-- SOURCE MATERIAL --
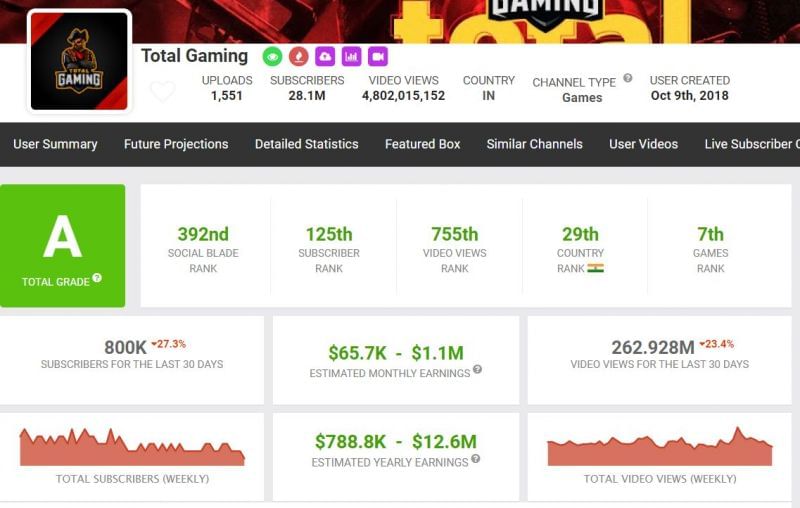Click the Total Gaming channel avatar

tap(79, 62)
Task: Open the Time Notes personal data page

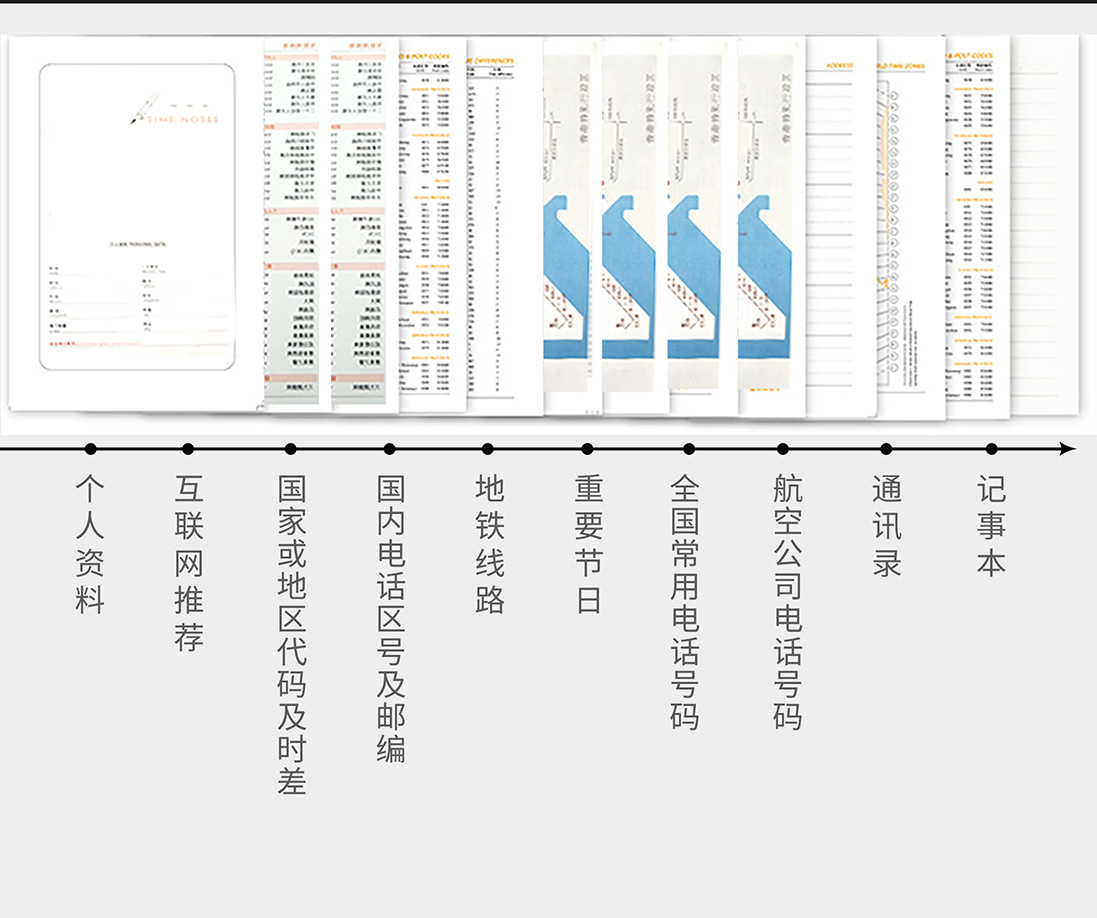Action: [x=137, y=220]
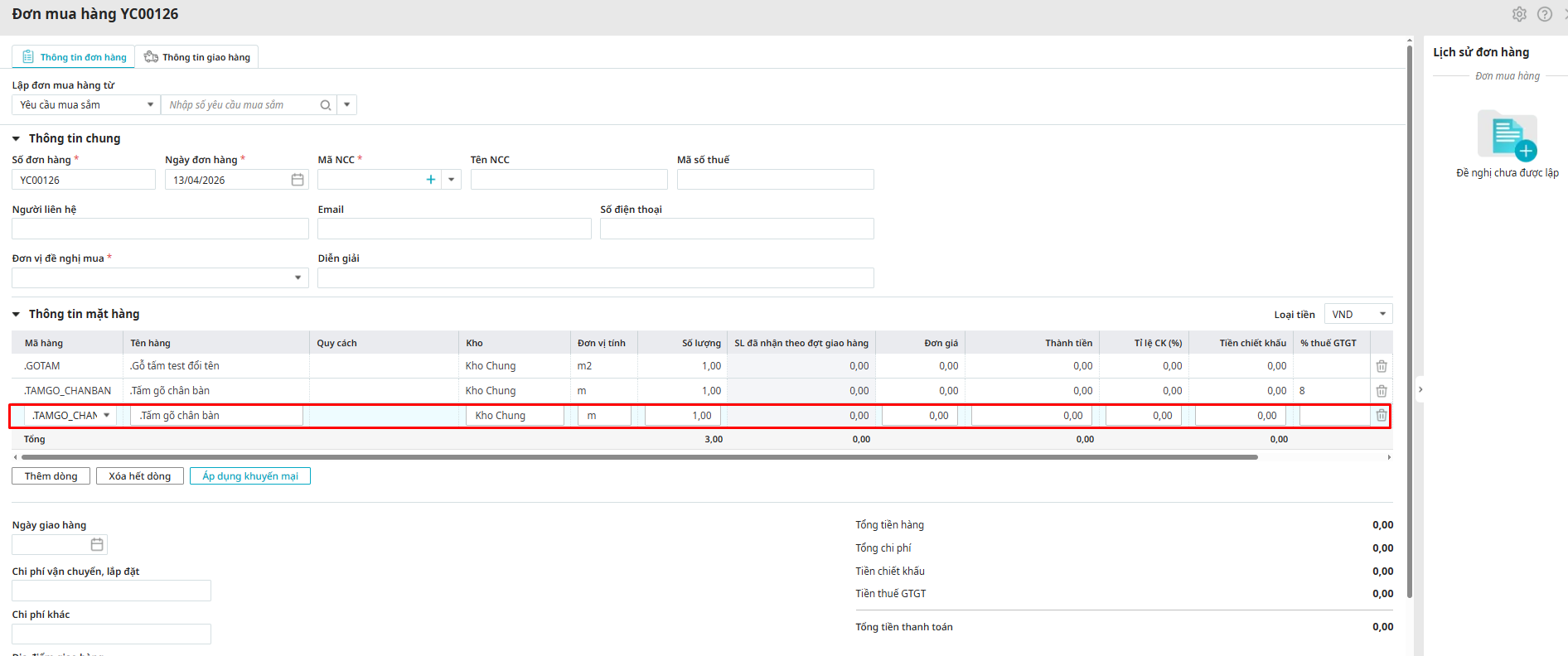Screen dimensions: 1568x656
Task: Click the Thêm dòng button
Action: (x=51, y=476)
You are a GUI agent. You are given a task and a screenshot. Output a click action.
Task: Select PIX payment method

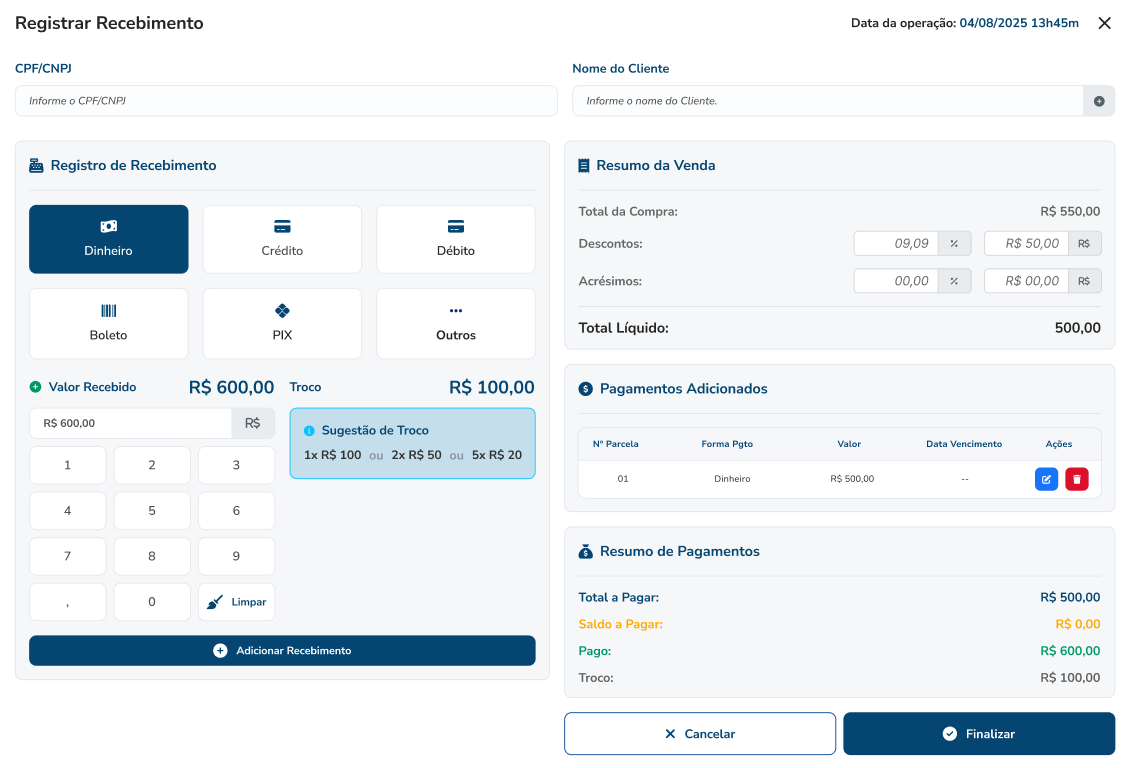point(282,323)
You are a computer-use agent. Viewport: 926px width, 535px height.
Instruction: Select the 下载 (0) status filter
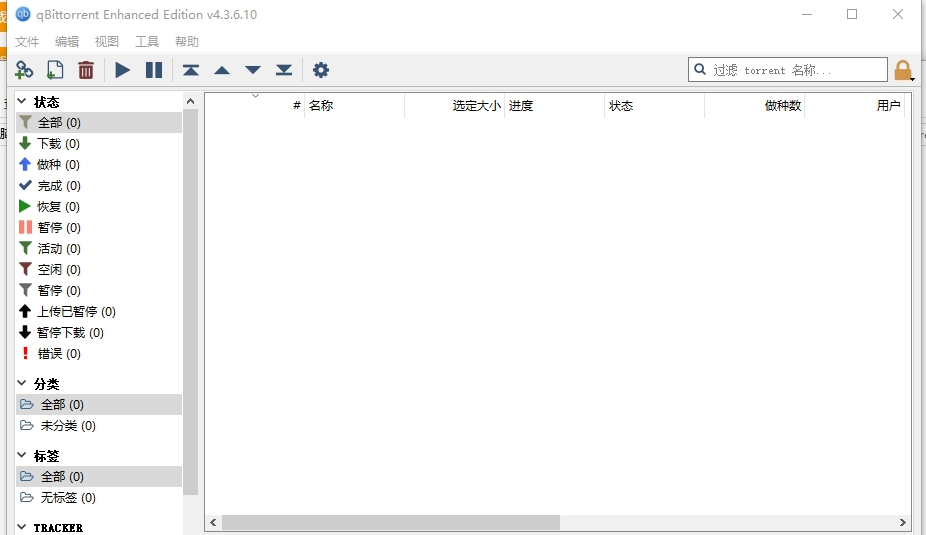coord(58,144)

-- TASK INSTRUCTIONS --
All lines from the one bearing "You are a GUI" through the last line of the records, and only those, should be duplicated exactly; no picture belongs in the copy.

-- FINISHED TASK --
You are a GUI agent. You are given a task and a screenshot. Output a click action.
Task: Select PIX payment method

point(282,323)
You are a computer-use agent. Viewport: 926px width, 535px height.
Instruction: Select the 下载 (0) status filter
coord(58,144)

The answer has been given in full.